Dice una poesía de mi madre: ‘Pedernales, una islita que merece que le presten atención’. Hoy, me remito a ello. Mi pueblo muere poco a poco a causa de este sistema que oprime a toda Venezuela. No se dice nada o muy escasamente de la situación en el oriente de Venezuela, menos sobre los pueblos de la periferia del país.

Pedernales ya tiene casi dos años continuos sin luz, al igual que los pueblos que conforman el municipio. La escasez de gasolina agudizó mucho más la situación precaria en la que viven, creo no equivocarme, pero hubo un retroceso de cien años y ahora los pescadores recurren a curiaras para poder llevar a cabo la labor de la pesca, pues es la única forma de no morir de hambre. ¿Carne? ¿Pollo? Eso pasó a ser desconocido para los pobladores.

¿Legumbres? Inalcanzables al bolsillo. Sin contar que no se puede pensar en acudir a la capital para sacar el dinerito del banco, pues no hay transporte y si lo hubiese, tampoco pudieran pagarlo, los sueldos paupérrimos del estado no dan ni para un kilo de queso. La gente tiene que trabajar doble para poder generar el poco dinero en efectivo y comprar lo mínimo que les es permitido.

Aislados totalmente y obligados a estar sin luz, sin gasolina, sin comunicación, puesto que no hay gasoil para que la planta Movistar funcione (única red en la zona), también se encuentran sin gas, sin medicinas, con brotes de Covid, tuberculosis, paludismo…

¿Hasta cuándo? No es que estén en estado de indefensión, es que a esa situación les ha llevado este régimen.

¿Acaso no son también venezolanos? Mis palabras pueden decir poco de lo que viven en realidad, pero cuando veo las caras de mi propia familia que ahí se encuentra, no hace falta que me digan nada para saber lo mucho que luchan para no derrumbarse.
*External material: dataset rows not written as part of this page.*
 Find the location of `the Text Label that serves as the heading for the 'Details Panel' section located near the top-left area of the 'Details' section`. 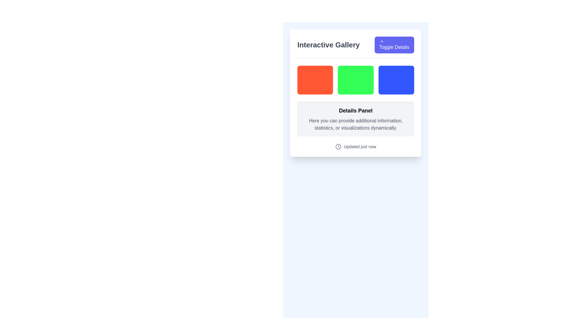

the Text Label that serves as the heading for the 'Details Panel' section located near the top-left area of the 'Details' section is located at coordinates (356, 111).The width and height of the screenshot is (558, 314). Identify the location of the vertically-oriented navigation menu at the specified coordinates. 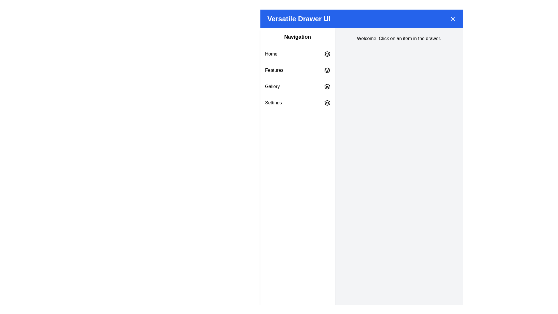
(297, 78).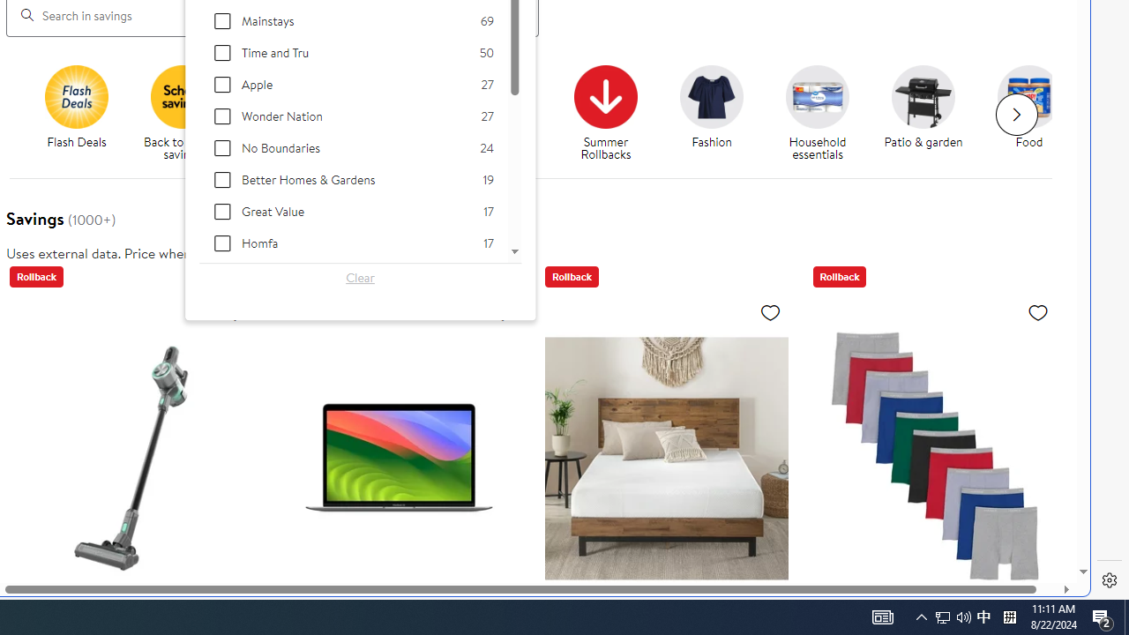 The height and width of the screenshot is (635, 1129). I want to click on 'Fashion Fashion', so click(712, 108). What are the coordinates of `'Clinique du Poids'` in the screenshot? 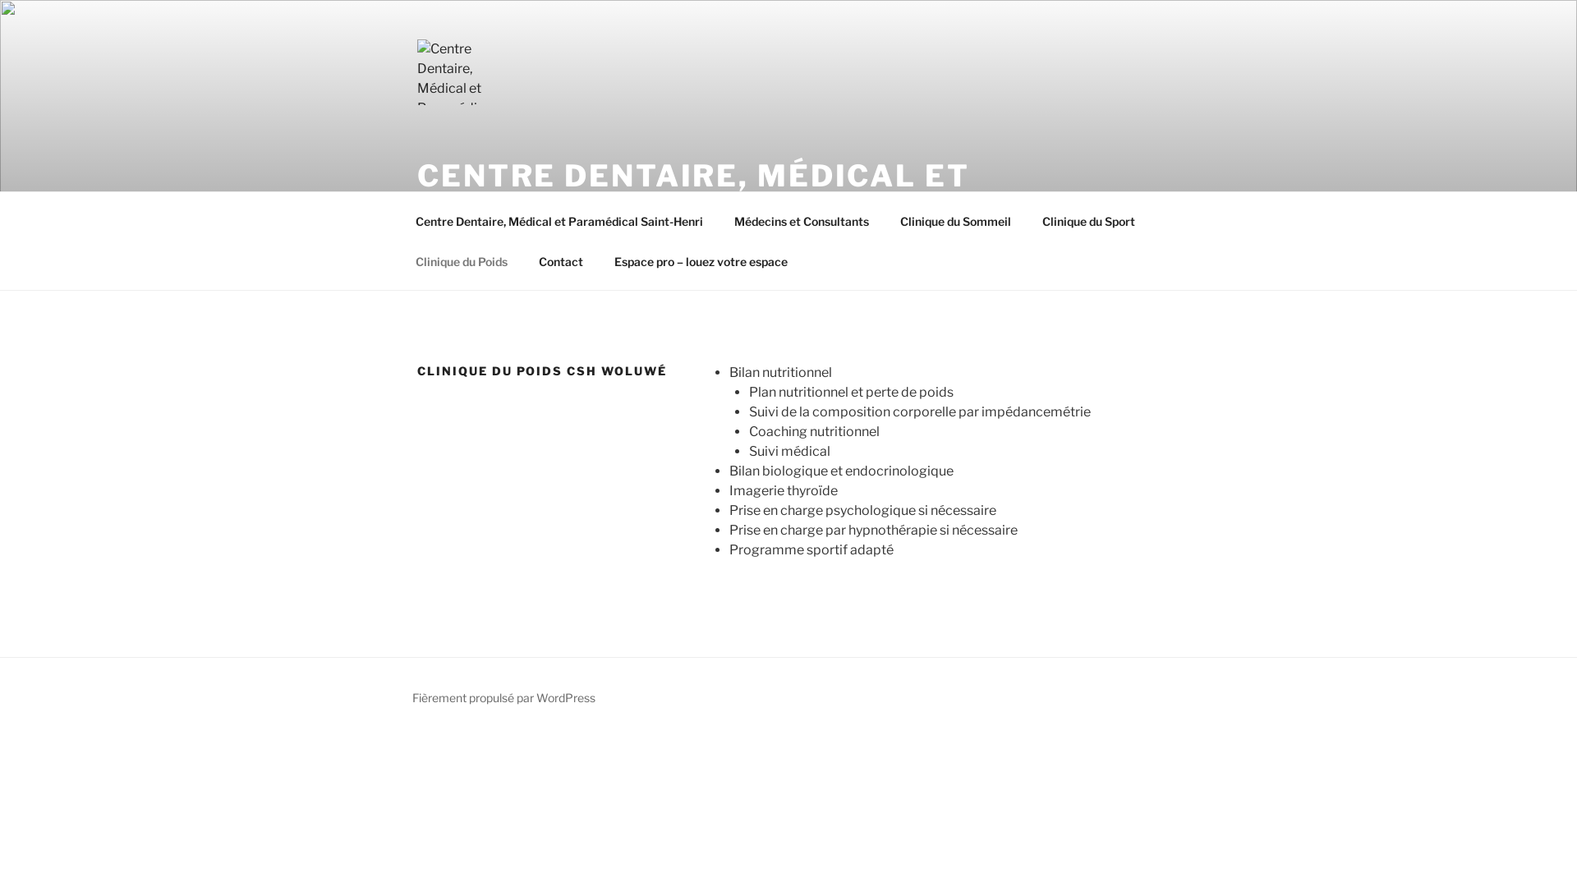 It's located at (401, 260).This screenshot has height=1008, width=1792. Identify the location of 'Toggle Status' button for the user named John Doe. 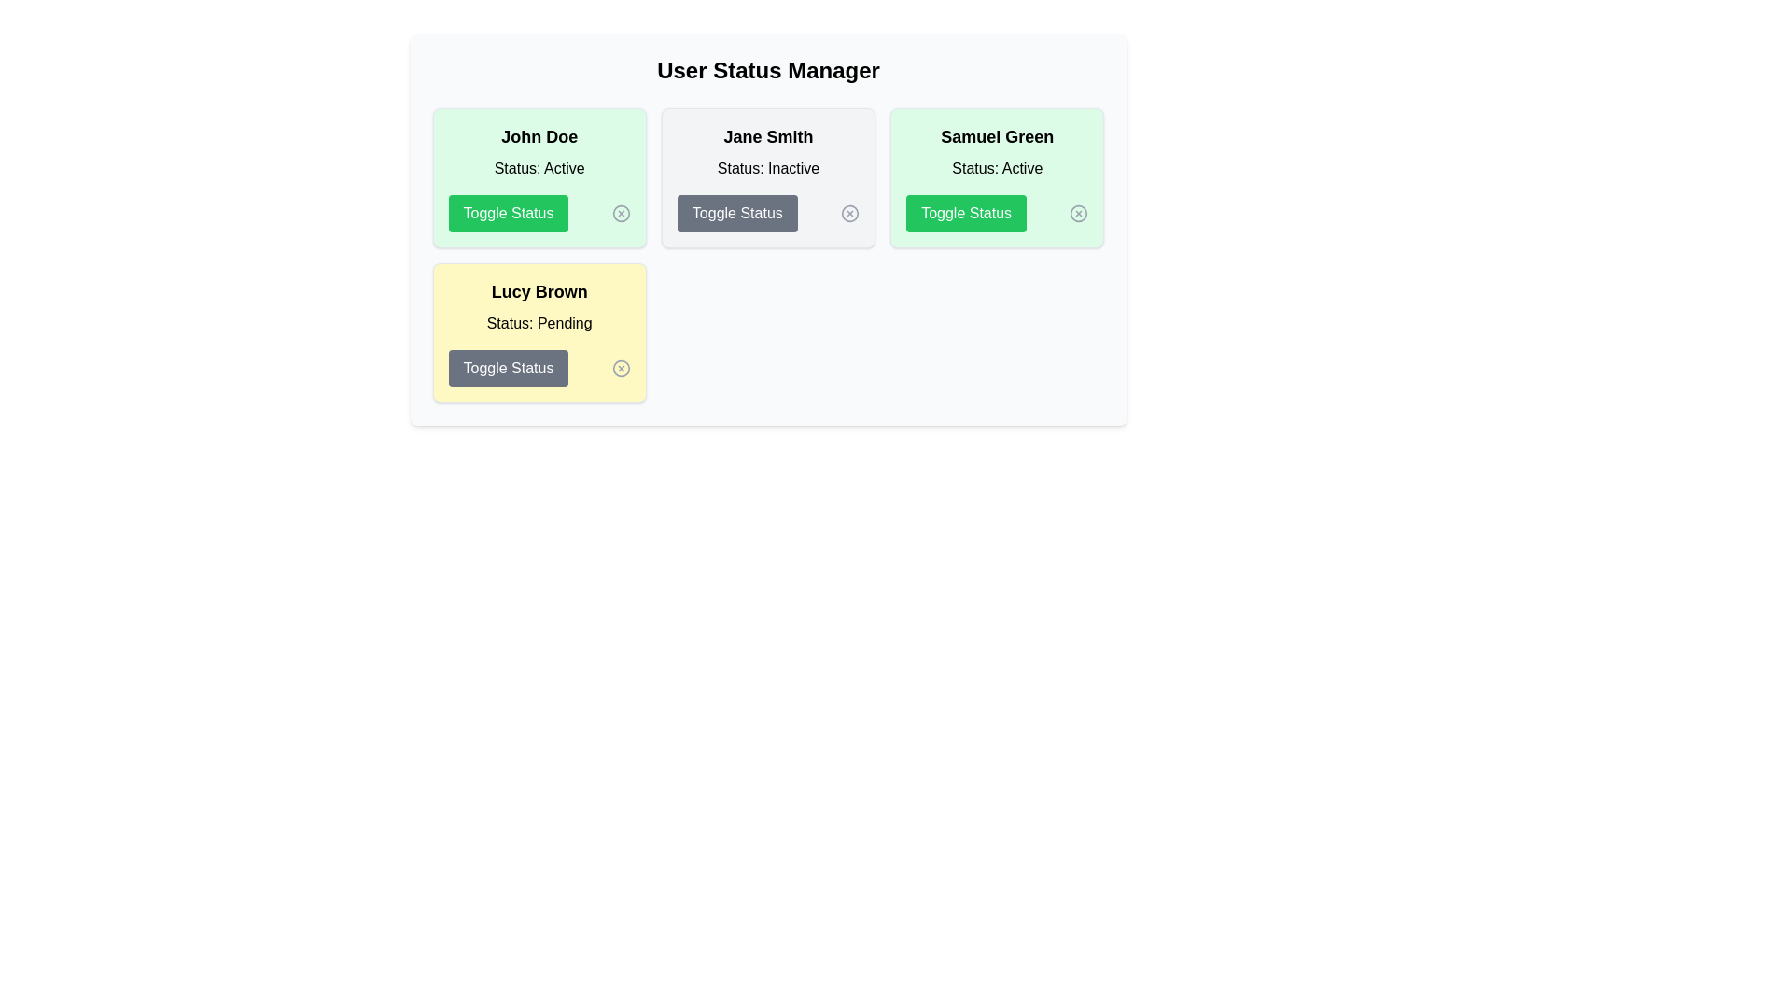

Hay comunidades indígenas en las orillas del Orinoco que han desaparecido completamente. No hay derecho. Sólo Dios les mira misericordiosamente no permitiéndoles decaer en sus esfuerzos.

Hoy, en estas pocas palabras, levanto la voz con dolor y también con esperanza en nombre de todos los pueblos que en Venezuela se encuentran en la periferia.

TAMBIÉN SOMOS VENEZOLANOS.»

(Una hija del municipio Pedernales del Edo. Delta Amacuro).